◆ **Text shown**
If the plane is found, Australia will work with Malaysia and China to recover it.

If it was not so serious, that would be a joke.

Thanks for that aussie, was close to updating this thread with the Learmount blog piece but the irony of the above article IMO is all in that long winded headline - if you can call it that.. Huh

Anyway here is the Learmount blog with a recent update:
Quote:Latest phase of MH370 search gets interesting

05/11/201506/11/2015 David Learmount

On 3 November the Australian Transport Safety Bureau resumed the deep sea search for the lost Malaysia Airlines flight MH370.

Refuelled, replenished and ready to go, the ATSB’s survey ship Fugro Discovery has arrived on station once more in the southern Indian Ocean.

For those seeking a reason to be optimistic following a discouraging 20 months of searching the ocean without a result, there is definite cause for renewed hope this time.
Since it began the search the ATSB has been scrupulously methodical, scanning the ocean floor within a long, slender curved rectangle that encompassed what became known as the “7th arc”. This is a long line on the earth’s surface established by vestigial radio responses from the fatal aircraft to Inmarsat satellites just as it was running out of fuel.

Theoretically the Boeing 777 could have come down anywhere close to it, but working with the aircraft’s last radar position the ATSB identified the arc sector where the aircraft could realistically have come down, and has searched almost all of the identified curve and its close vicinity.

Since it has now trawled almost all the 7th arc’s viable sector and not found the wreckage of MH370, there is not much more to search. Logic says they must be getting close.

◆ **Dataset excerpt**
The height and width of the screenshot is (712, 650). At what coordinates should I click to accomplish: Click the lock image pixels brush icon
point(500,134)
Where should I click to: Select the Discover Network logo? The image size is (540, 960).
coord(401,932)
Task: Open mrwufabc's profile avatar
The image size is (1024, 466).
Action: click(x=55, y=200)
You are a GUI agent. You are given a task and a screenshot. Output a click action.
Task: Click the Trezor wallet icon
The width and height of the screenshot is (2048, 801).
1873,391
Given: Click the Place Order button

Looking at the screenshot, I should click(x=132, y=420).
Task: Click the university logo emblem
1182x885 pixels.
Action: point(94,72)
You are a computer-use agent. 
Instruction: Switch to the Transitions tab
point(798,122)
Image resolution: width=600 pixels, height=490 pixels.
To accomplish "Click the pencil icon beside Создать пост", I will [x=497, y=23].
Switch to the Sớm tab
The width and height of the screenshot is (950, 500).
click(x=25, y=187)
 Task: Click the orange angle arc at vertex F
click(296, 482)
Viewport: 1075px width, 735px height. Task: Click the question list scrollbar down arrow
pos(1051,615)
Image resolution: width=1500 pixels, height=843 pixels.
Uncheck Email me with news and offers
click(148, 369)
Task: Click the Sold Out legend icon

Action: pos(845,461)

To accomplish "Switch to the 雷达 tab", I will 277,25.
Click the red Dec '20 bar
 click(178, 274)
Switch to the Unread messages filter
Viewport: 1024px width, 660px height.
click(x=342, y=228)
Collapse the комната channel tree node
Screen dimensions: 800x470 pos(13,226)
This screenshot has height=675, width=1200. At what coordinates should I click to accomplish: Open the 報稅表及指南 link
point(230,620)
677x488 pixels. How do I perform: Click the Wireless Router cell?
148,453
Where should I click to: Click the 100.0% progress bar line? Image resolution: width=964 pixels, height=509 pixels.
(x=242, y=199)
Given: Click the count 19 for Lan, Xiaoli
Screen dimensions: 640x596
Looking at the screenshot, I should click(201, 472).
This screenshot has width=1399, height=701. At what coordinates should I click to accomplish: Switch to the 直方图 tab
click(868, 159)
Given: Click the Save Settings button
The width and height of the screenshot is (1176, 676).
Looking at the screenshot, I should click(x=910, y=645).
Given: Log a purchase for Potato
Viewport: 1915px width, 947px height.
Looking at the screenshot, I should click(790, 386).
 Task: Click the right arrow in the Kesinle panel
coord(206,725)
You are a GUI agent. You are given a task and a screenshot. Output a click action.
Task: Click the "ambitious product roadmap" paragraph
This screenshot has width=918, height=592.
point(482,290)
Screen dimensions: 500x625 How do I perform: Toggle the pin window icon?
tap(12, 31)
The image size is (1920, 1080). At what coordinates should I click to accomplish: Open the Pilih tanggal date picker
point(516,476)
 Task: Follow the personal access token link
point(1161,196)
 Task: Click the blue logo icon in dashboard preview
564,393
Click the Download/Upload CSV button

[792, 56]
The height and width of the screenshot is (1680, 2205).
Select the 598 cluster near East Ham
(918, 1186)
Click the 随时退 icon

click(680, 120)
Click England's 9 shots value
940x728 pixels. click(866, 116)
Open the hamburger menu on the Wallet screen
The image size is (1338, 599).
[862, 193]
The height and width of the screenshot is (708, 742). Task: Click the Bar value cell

◆ **Given instruction A**
Write out the MH370 search text word for word, everything from "Anyway here is" down to "Airlines flight MH370.".
◆ **Given instruction B**
In the MH370 search text, what is the name of the ATSB's survey ship?
◆ **Given instruction C**
Continue the MH370 search text, starting right after its final sentence.
The data has nothing to do with what is asked here.

◆ **Expected output A**
Anyway here is the Learmount blog with a recent update:
Quote:Latest phase of MH370 search gets interesting

05/11/201506/11/2015 David Learmount

On 3 November the Australian Transport Safety Bureau resumed the deep sea search for the lost Malaysia Airlines flight MH370.

◆ **Expected output B**
Fugro Discovery

◆ **Expected output C**
But not only logic.

For those who doubted MH370 came down in the sea at all, the fact it did so was established in July when one of its flaperons was washed up on a beach on the Indian Ocean island of La Reunion. This fact was forensically confirmed more recently by the French air accident investigation agency BEA.

But there’s another reason for optimism: on 22 December last year Flightglobal published a mathematical/geometric calculation by Boeing 777 captain Simon Hardy, also a mathematician, which indicates precisely where, according to his calculations, MH370 came down.

The search sector that Fugro Discovery has just begun to trawl encompasses Hardy’s predicted position for MH370. His recent refinements to the aircraft’s final descent profile put it at S39 22′ 46″ E087 06′ 20″.

This could be said to be the last chance for the search under present estimated criteria, because 777 performance dictates that the aircraft could not have flown further than this extreme southern end of the 7th-arc-defined potential ditching area.

Anyone who has published material on the web knows that it may receive praise, but it will certainly receive criticism. The impressive fact about Hardy’s mathematics is that, despite hundreds of thousands of hits on the article containing his calculations, nobody has been able to blow a hole in them.

By 3 December Fugro Discovery expects to have completed the search of the area containing, according to Hardy’s calculations, the wreck of MH370 and the remains of those who went down with it.

Hardy says he says he is excited about the next month’s search, having invested more than a year of mental and emotional energy into working out where MH370 flew, and why. He wants it found.

He’s not alone.

Watch this space for more on MH370.

LATE NEWS: On 5 November Fugro Discovery had to suspend the search and return to Fremantle, Western Australia, according to Australia’s Joint Agency Coordination Centre, because one of the crew developed suspected appendicitis. The journey to Fremantle takes six days.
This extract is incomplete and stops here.